## begin

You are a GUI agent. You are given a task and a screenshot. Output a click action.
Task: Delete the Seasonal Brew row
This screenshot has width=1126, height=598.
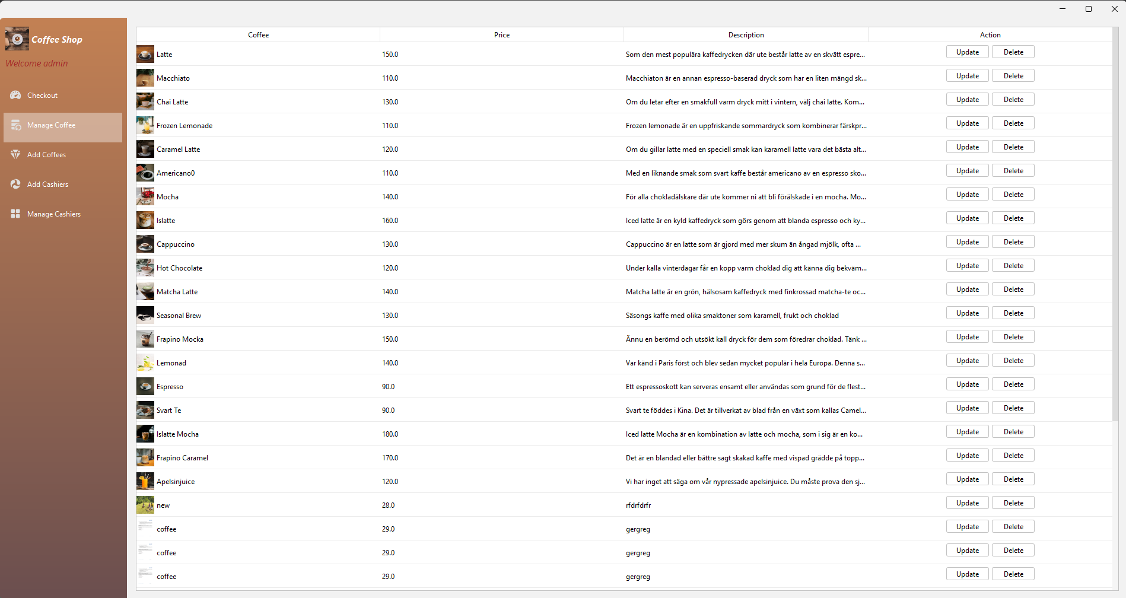click(1013, 313)
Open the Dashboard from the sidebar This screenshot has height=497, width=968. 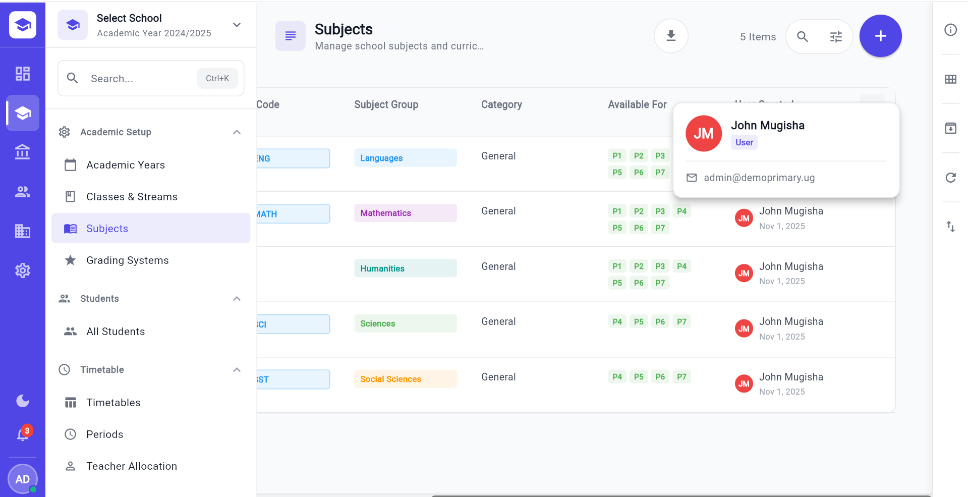22,74
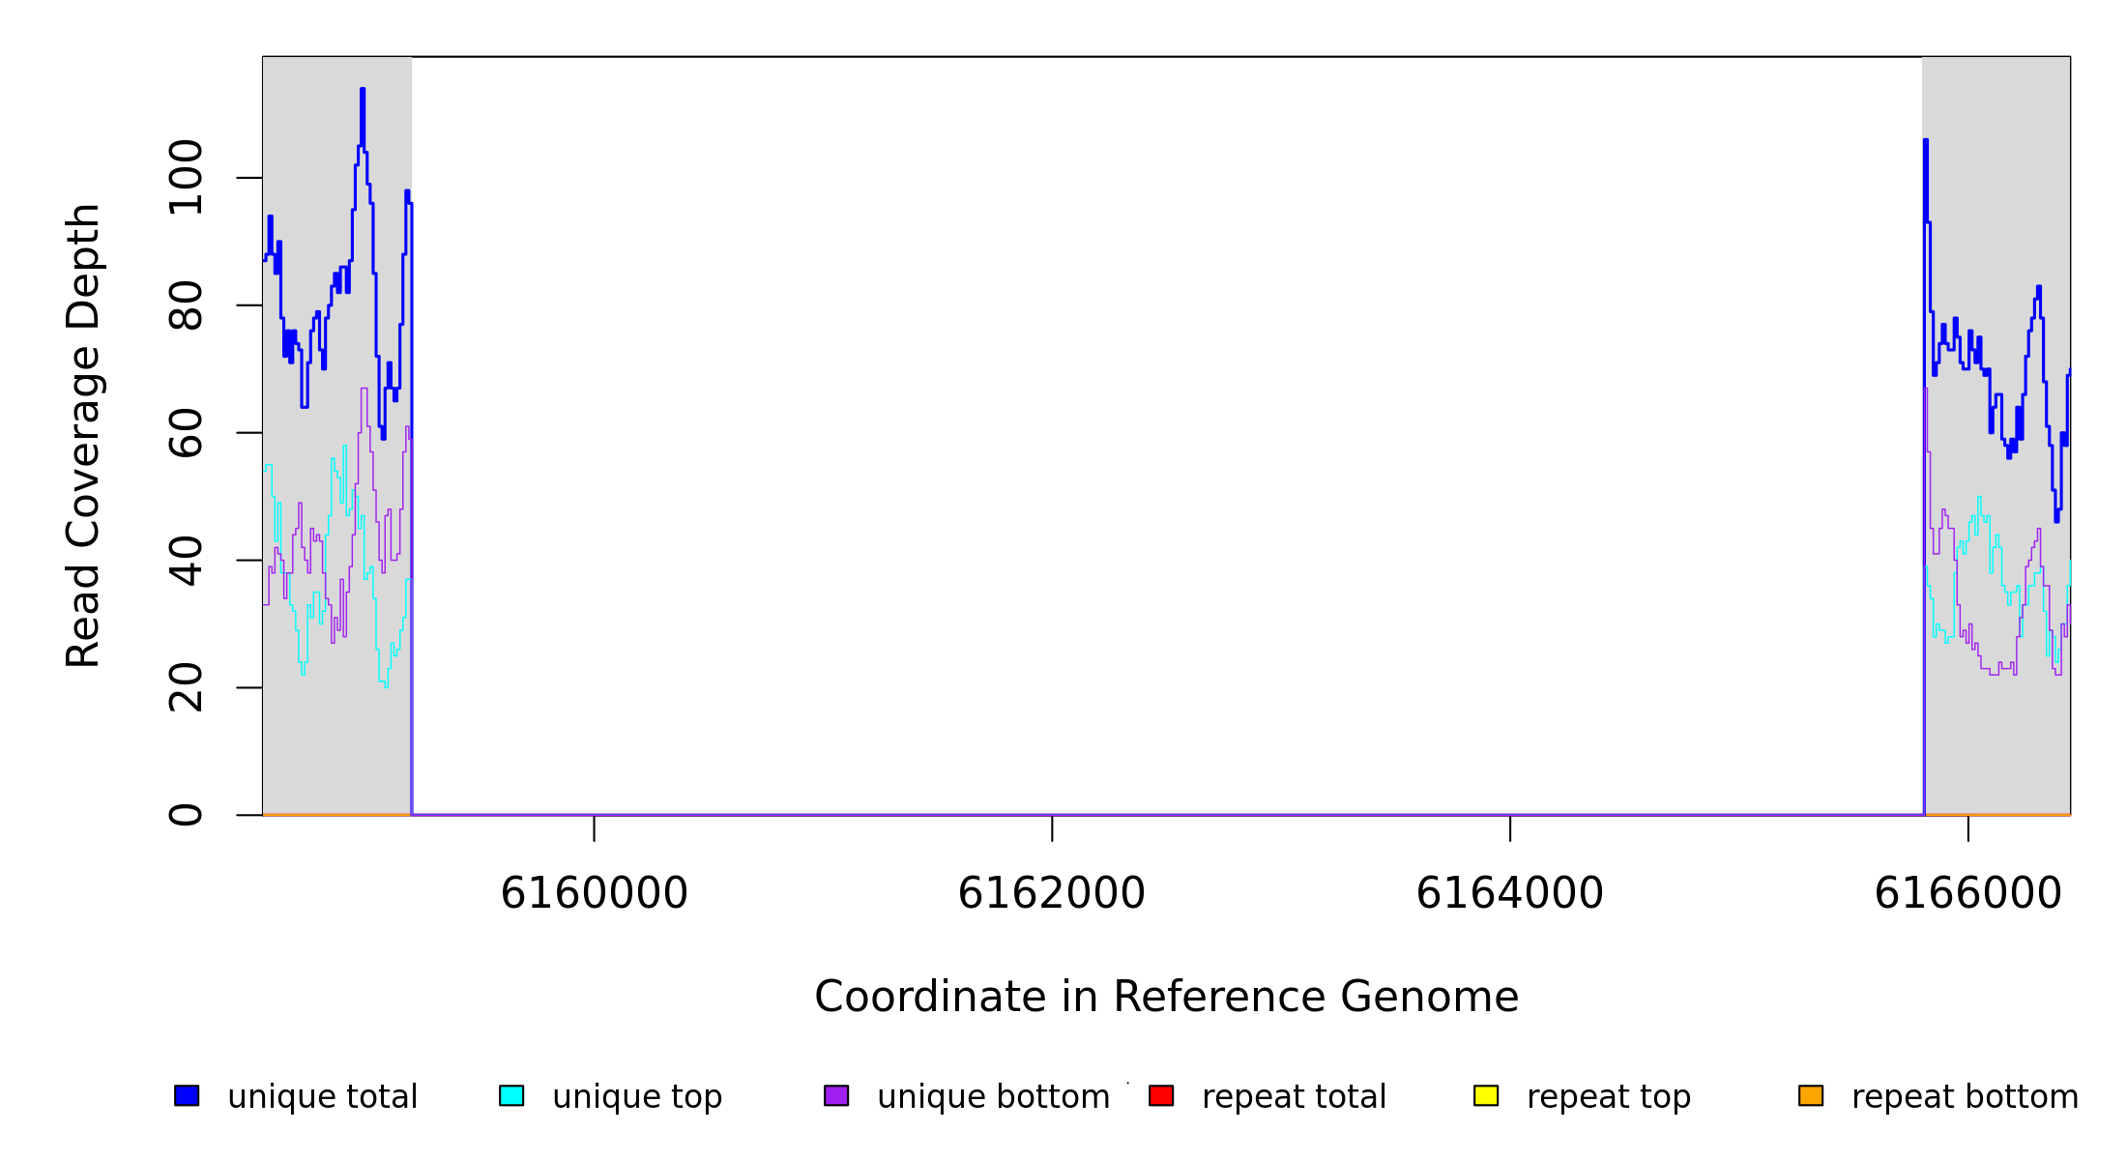This screenshot has height=1160, width=2127.
Task: Click the red 'repeat total' legend swatch
Action: pyautogui.click(x=1161, y=1095)
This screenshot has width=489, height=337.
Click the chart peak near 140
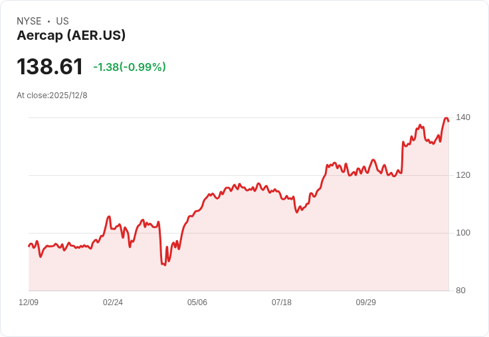(446, 118)
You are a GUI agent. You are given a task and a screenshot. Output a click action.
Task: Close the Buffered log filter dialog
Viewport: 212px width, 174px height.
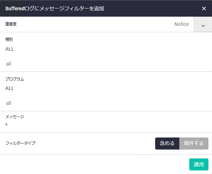(204, 9)
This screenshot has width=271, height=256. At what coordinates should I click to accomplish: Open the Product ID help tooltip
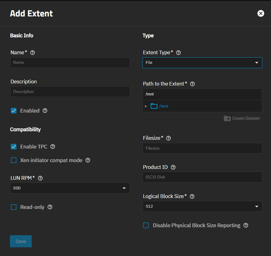coord(173,167)
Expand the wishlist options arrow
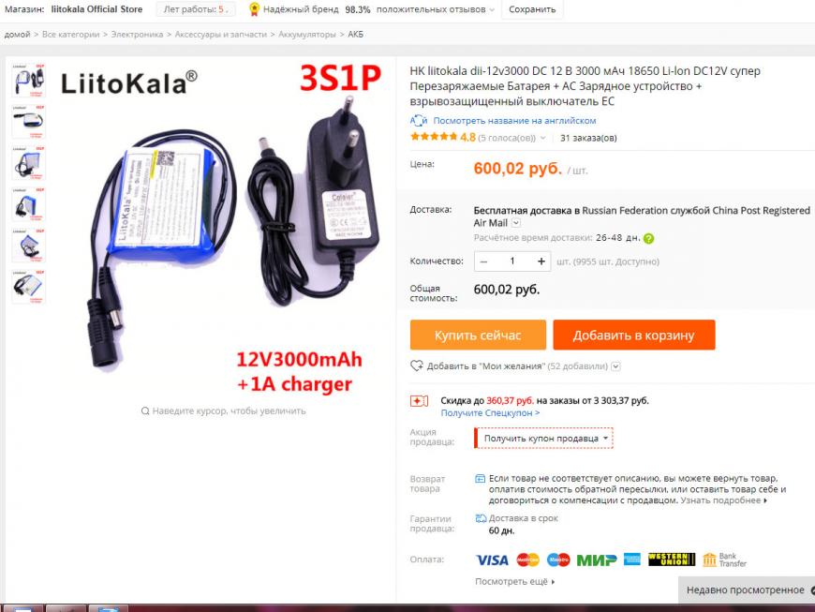Viewport: 815px width, 612px height. (x=615, y=366)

## end

> [Work instructions]: Write out the data word for word, from the line containing "This screenshot has width=489, height=337." through the last line, including both. Leave the pictures out.

> [Completed exercise]:
This screenshot has width=489, height=337.
Click the chart peak near 140
(446, 118)
You are a GUI agent. You are given a task and a screenshot. Output a click action.
Task: Close the Buffered log filter dialog
Viewport: 212px width, 174px height.
(204, 9)
This screenshot has width=271, height=256. At what coordinates should I click to accomplish: Open the Product ID help tooltip
coord(173,167)
Expand the wishlist options arrow
Viewport: 815px width, 612px height. (x=615, y=366)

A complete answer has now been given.